To fight fires, you have to hustle.
When he started running to fires in 1979, Mark Piantine said, his volunteer fire company handled an average of 130 calls a year. Today, the fire chief speeds with the 45 members of the Derry Township Volunteer Fire Co. to 625 calls annually.
They cover 75 square miles comprising homes, schools and businesses of some 10,000 people, roughly two-thirds of the local population.
That’s the bottom line for volunteer firefighters: protecting homes and property. So when you’re low on volunteers, it matters.
A loss of volunteer firemen and women is being felt nationwide, especially in Pennsylvania, in which more than 90 percent of the 2,462 fire departments are volunteer, according to a report to the state Senate in 2004. The national average is 73 percent. The number of Pennsylvania volunteers has been falling for 30 years, however, down from 300,000 in 1976 to 72,000 today.
“It’s tough for everybody,” Chief Piantine said.
Unpaid rescuers must commit to 160 hours of training, and rookies are tough to come by.
The trouble is that, so often, men and women work full time to provide for their families. Thus, there is little time left for volunteering, be it for training, fighting fires or fund raising for the department.
Derry has to raise $50,000 to $60,000 a year to keep operating, $10,000 of which comes from the township and the rest from Chinese auctions, raffles and dinners.
But now there is proposed legislation from U.S. Rep. Melissa Hart, R-Bradford Woods, designed to encourage more people to volunteer.
In May, Ms. Hart introduced the Volunteer Firefighter Recruitment and Retention Act. It would provide: a $1,000 tax credit to those who spend at least three years on the force, continued $1,000-a-year tax credits up to seven years and a $1,500 credit once a volunteer reaches eight years of service. It would help to defray any costs firefighters incur, Ms. Hart said.
The Joint Committee on Taxation has yet to figure out the cost in terms of lost tax revenue.
A 2001 Pennsylvania Fire and Emergency Services Institute Study, however, estimated the value of services provided by volunteers statewide at $6 billion annually, taking into account firefighter salaries and benefits alone.

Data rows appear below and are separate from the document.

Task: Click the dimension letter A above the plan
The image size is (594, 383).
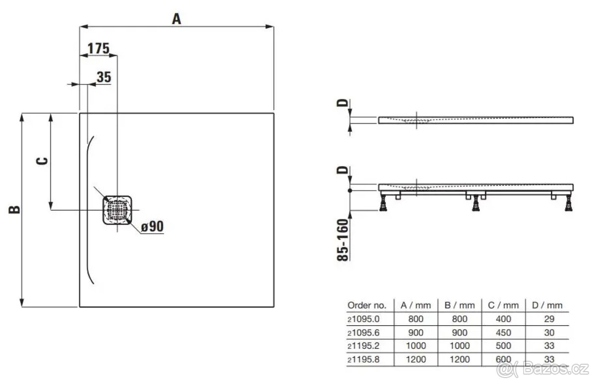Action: (177, 19)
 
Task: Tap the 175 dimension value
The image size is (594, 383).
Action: (99, 48)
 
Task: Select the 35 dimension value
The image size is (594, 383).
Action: (104, 77)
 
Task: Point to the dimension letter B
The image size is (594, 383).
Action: (14, 210)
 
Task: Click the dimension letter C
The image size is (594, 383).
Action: (42, 161)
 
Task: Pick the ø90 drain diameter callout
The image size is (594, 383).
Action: (152, 226)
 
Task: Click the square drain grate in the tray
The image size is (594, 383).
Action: (117, 210)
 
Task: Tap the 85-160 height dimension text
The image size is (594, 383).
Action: (343, 240)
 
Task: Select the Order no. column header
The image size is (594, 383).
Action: (367, 305)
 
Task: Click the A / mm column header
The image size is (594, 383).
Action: (415, 305)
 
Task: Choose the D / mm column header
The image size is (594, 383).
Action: (547, 305)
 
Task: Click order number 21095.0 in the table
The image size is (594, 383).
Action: (363, 319)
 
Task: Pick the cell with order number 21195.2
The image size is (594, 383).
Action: (363, 345)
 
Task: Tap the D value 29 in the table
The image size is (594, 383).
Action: (549, 319)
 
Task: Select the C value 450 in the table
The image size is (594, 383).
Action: (503, 333)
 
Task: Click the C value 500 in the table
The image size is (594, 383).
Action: (503, 345)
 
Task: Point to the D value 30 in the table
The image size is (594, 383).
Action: (549, 333)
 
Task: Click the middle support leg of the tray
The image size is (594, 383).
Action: (476, 203)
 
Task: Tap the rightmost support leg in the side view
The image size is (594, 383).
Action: (569, 203)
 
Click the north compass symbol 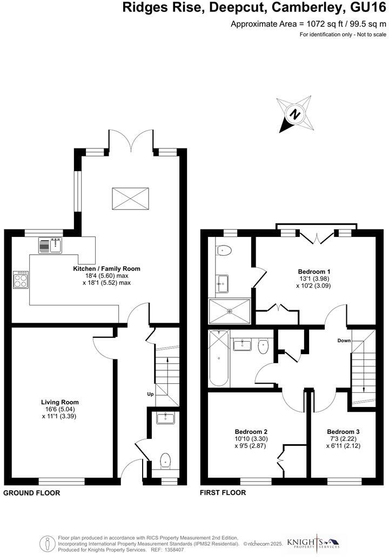[294, 114]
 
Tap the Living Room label [60, 402]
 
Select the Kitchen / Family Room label [106, 268]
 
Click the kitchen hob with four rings [21, 278]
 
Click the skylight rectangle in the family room [130, 199]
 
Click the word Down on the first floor [345, 341]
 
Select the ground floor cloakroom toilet [165, 460]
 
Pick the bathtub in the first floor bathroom [219, 358]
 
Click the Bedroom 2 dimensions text [251, 442]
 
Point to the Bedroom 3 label [343, 432]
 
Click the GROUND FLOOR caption [32, 493]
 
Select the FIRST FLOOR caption [223, 493]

The Hart bill is in the House Ways and Means Committee, on which she serves. And her bill is not the only one to tackle the problem. Four other congressional bills calling for tax credits, three in the House and one in the Senate, have been proposed. Other bills addressing the need for volunteers have been proposed in the state General Assembly.

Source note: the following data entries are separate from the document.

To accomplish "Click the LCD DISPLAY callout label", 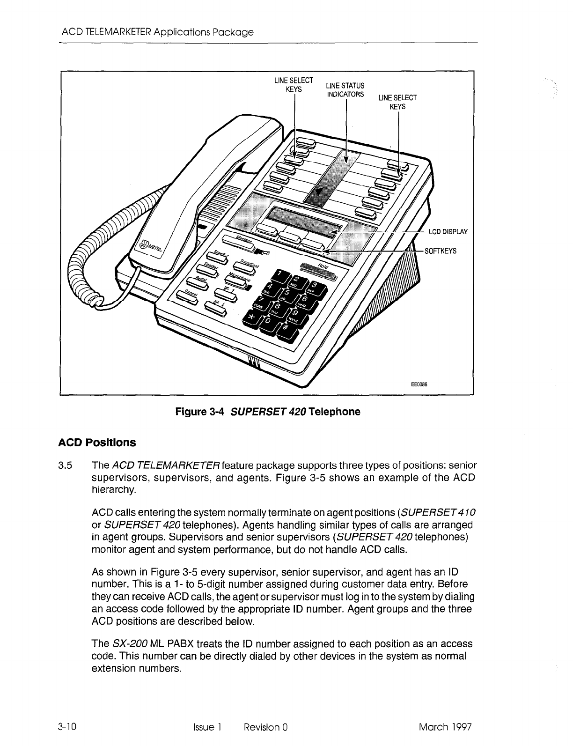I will coord(448,231).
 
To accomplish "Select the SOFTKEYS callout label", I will coord(440,251).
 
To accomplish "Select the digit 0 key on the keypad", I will coord(269,323).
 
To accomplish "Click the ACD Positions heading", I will coord(97,443).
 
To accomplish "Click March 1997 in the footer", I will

Communities deal not only with fewer recruits but also with challenges such as chemical hazards and terrorism.
Firefighters say the work is surely dangerous, but it also takes time from family, Ms. Hart said. The tax credit is in direct relation to what volunteers lose as a result of giving of their time. “It’s a good way to tell them thank you.”
Ms. Hart believes congressional legislation has a good chance for passage because it is cost effective and in keeping with community service.
“I applaud anyone who’s trying to help us,” Churchill Chief Craig Robinson said. “It’s very difficult.”
He said he struggles to add to his roster of 20. To reach recruits, the 64-year-old company depends mostly on direct mailing. State Sen. Sean Logan, D-Monroeville, has nailed down funds to defray postal costs, Mr. Robinson said.
Some costs are covered by the borough, which allots $6,000 a year along with half the bill for larger trucks. A $400,000 pumper/rescue truck is on order now.
Still, without committed volunteers, expensive trucks are useless.
Ms. Hart’s idea is “good incentive,” Chief Robinson continued. But “the young folks don’t get it [yet]. As older members become family men and women, they understand that would be a help.”